• Try it: Copy nothing before the line containing "[Cookiebot von Usercentrics". Reproduce that line and all that follow, exactly, through the end of the records.

Records contained in a dataset:
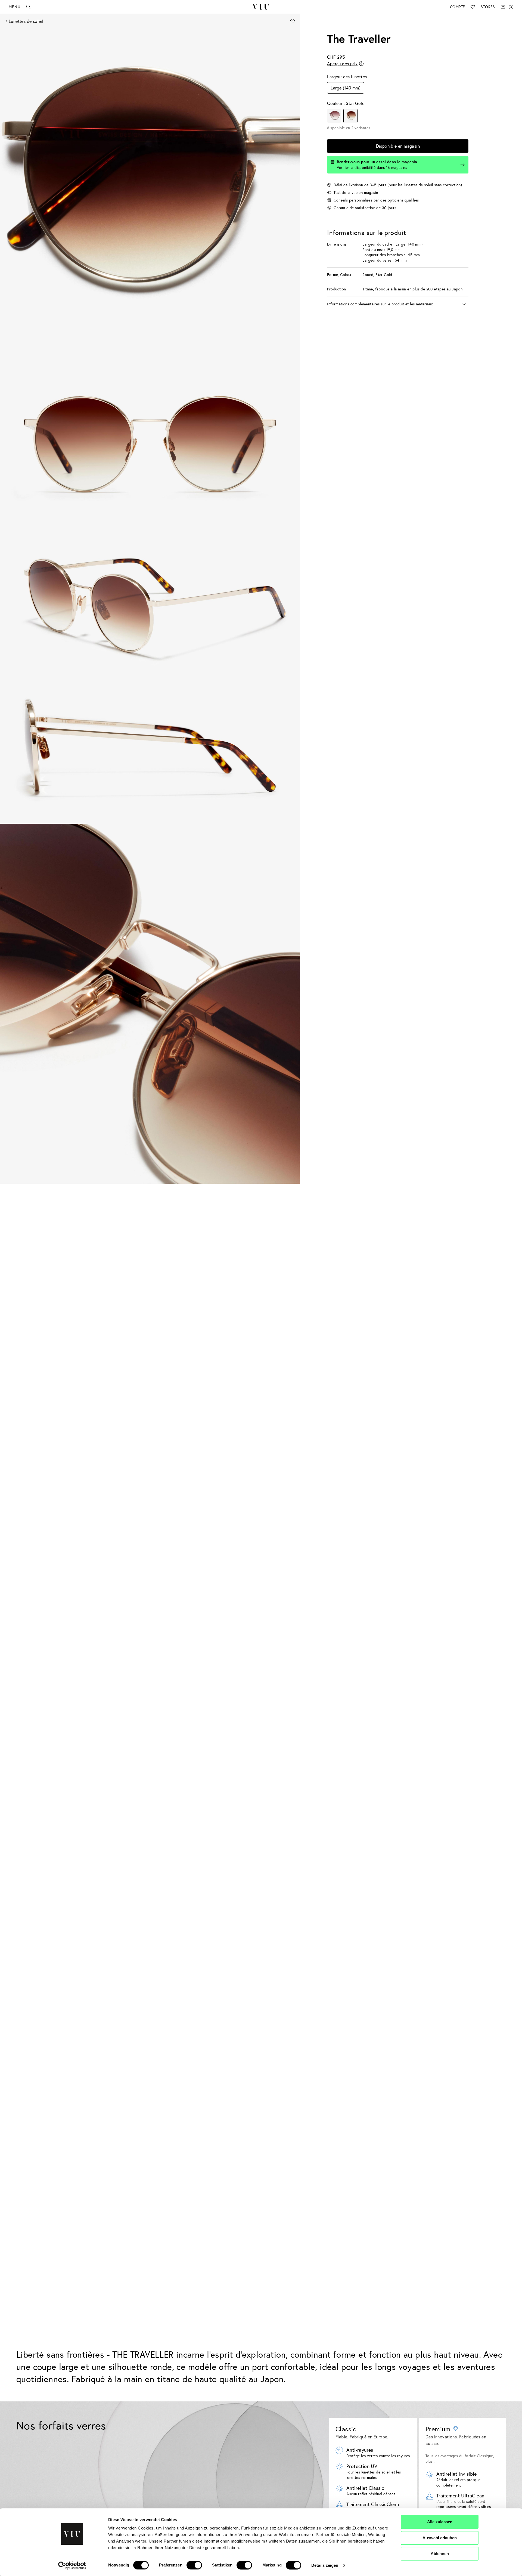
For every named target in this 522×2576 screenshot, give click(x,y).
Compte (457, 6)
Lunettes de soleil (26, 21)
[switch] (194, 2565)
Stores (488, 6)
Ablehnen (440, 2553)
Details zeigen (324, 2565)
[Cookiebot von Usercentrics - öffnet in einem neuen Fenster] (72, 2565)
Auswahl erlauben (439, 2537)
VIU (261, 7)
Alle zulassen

• Response area:
[Cookiebot von Usercentrics - öffnet in einem neuen Fenster] (72, 2565)
Auswahl erlauben (439, 2537)
VIU (261, 7)
Alle zulassen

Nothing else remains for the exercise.